This has long been clear, if only to the remaining Mac faithful. Michael S Malone's new disaster blockbuster - a desktop rather than a laptop, at 600 pages - suggests another way in which Apple's loss was the world's. The company's failure has also forced modern mythology to do without its natural first choice as leading villain. Bill Gates, the boss of Microsoft and the proprietor of the software that beat Apple's, has assumed the role of ogre for the digital age. His bogeyman status derives from his monopoly power and the fact that none of us can yet be sure of what that power implies. Yet as a personality, he is a poor piece of casting. Gates is reported to have a cruel tongue and a fearsome temper, but that hardly lives up to the role. From Malone's account, the man who deserved the part of folk Lucifer was Steve Jobs, Apple's genius and nemesis combined.
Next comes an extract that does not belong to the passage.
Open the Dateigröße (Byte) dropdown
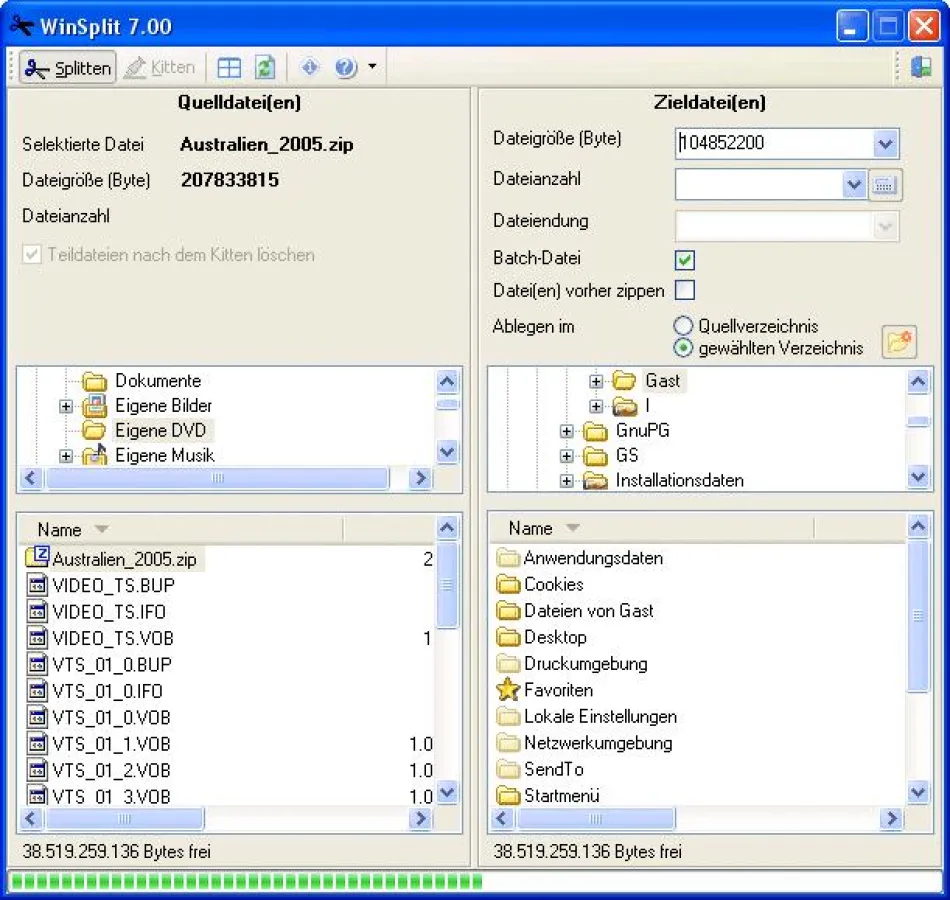coord(884,143)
Malone devotes many words to his description of Jobs's character, but cannot find a single good one to go among them. The scene is set by the murky images of Jobs in the 1970s; barefoot, stoned, and sinister. He is depicted as one of those disturbing figures who haunted the counter- culture of the day, where individuals who in straight daylight would have been identified as sociopaths could pass as embryonic gurus. With an indifference to personal hygiene that he packaged as part of an Eastern philosophy, Steve Jobs really was the Great Unwashed. Later on, when Apple had made the personal computer the key to a lifestyle and the core of a belief system, Jobs' hippie aura became charisma. Malone notes that Jobs was treated like a rock star by Apple devotees. He does not draw out the implication of so much of his grisly story; that Jobs actually is a rock star, and Apple is a mutant offshoot of the music industry operating under the delusion that it is in the computer business.
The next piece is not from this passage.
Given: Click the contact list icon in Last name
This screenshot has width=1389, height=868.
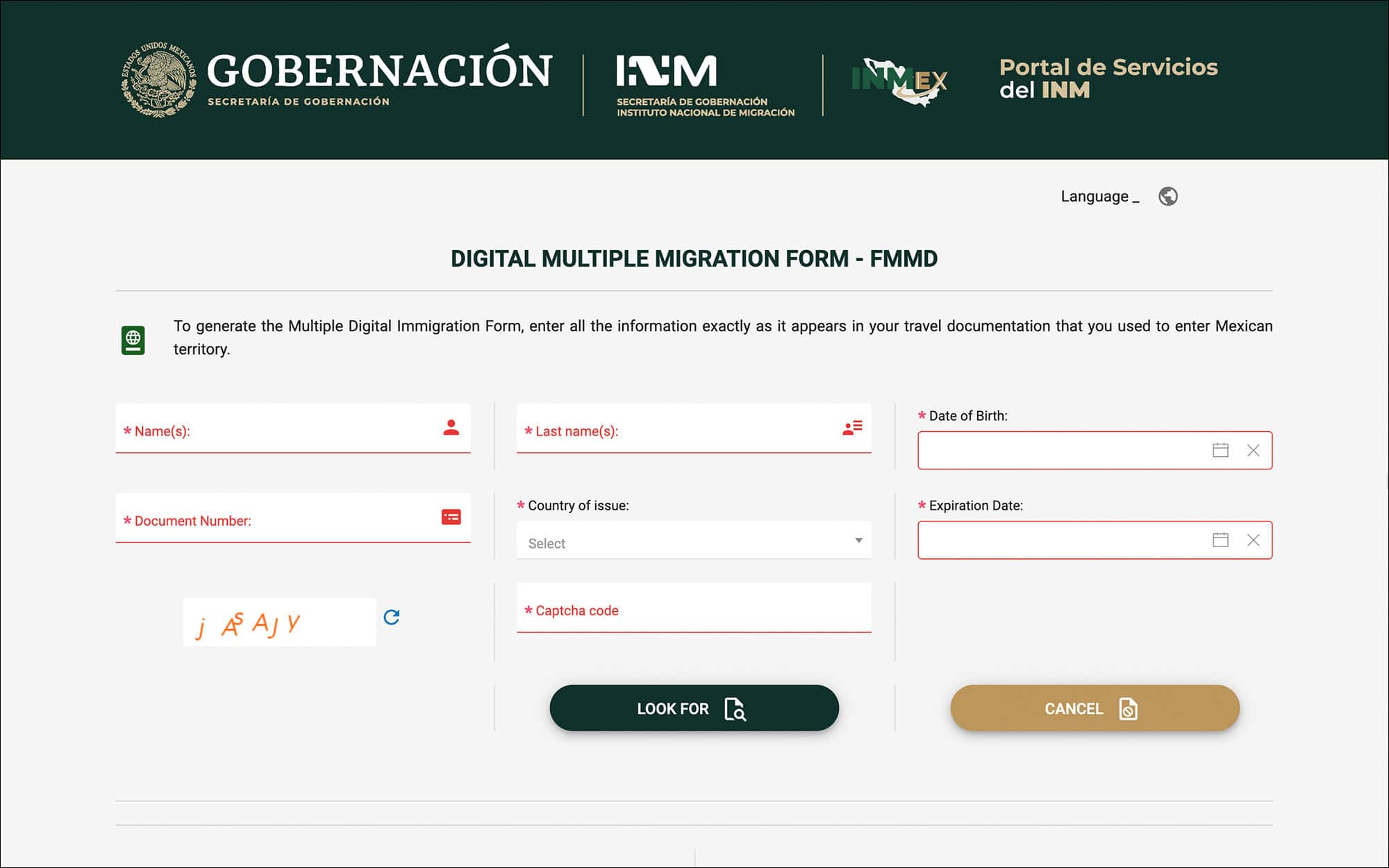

Like any good rock'n'roll morality tale, the Apple saga begins with youths in the garage surrounded by electric leads. Jobs was the lead singer; Steve Wozniak was the guy who wrote the songs and got ripped off. They had a new, young idea, and little real sense of what they were doing. Jobs, however, had an eye for the bigger picture that was invisible to Woz, who spent most of his time slaving over a hot soldering iron. The plot is exquisitely poised for the villain's comeuppance by the incident in which Jobs sells a game designed by Woz to Atari, and gives Woz $350 as his half-share of the payment - hiding from his friend that they had been awarded not $700, but $7,000. Woz only learned the truth 10 years later, reading a biography of Apple on a plane. Like many other Apple men facing moments of truth, he burst into tears.
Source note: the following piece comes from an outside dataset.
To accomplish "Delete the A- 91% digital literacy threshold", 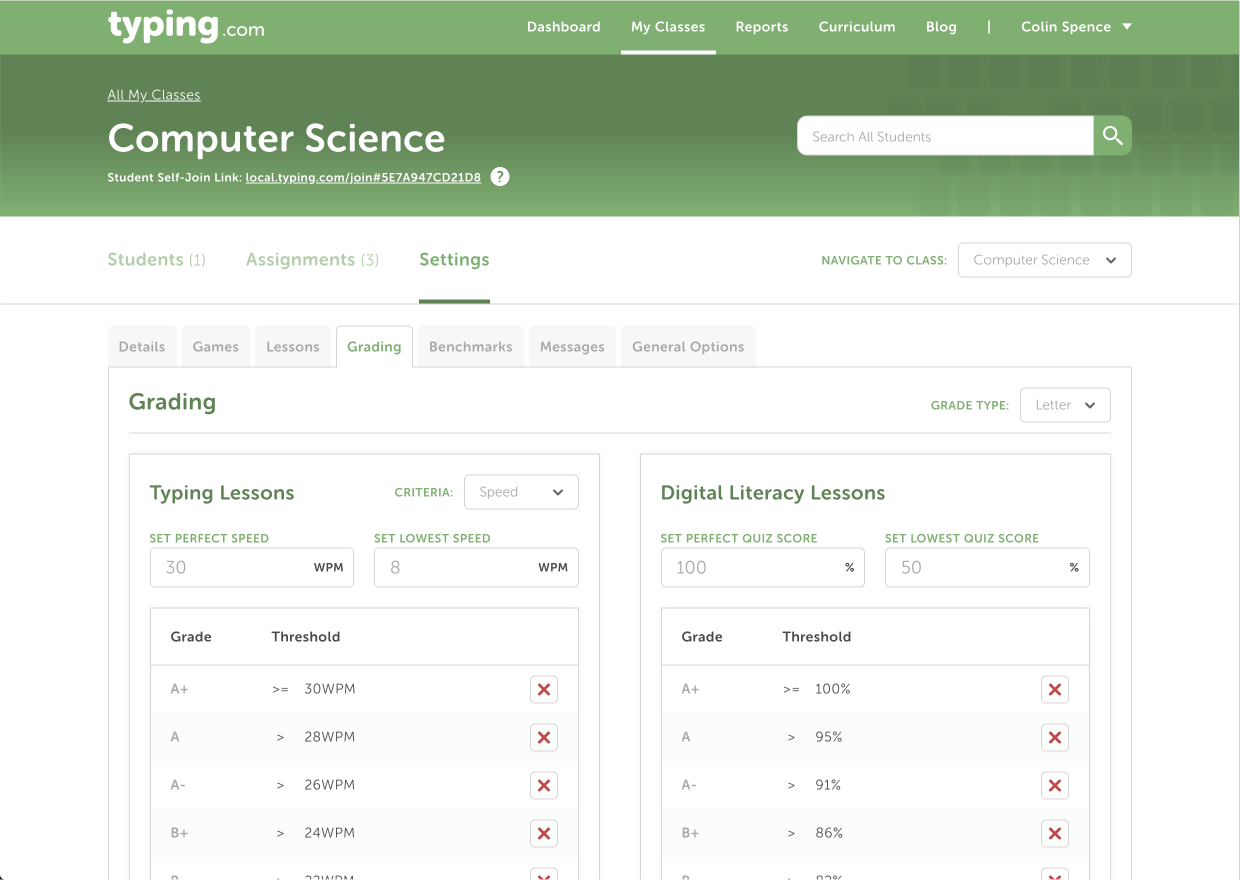I will (1055, 785).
By then, Apple had entered the permanent crisis that has been its life ever since, even in the heyday of the desktop publishing revolution that allowed it to escape the 1980s on a roll. Like other rock bands, it reacted in a juvenile fashion to success, splashing out on sports cars and aeroplanes, then ran into trouble following up the hit debut album. Wozniak's career was a model of rock'n'roll decline: a tendency to play the fool instead of working, increasing signs that he had used up his talent, a series of unsuccessful comebacks, and a plane crash. Pranging his private aircraft on take-off, he suffered a poetic injury for a computer engineer: his memory was damaged. Wozniak also handed over vast chunks of his fortune to sharks in the real rock industry, funding a series of money-draining concerts. Eventually he found fulfilment back in the garage, teaching and inspiring children to use computers.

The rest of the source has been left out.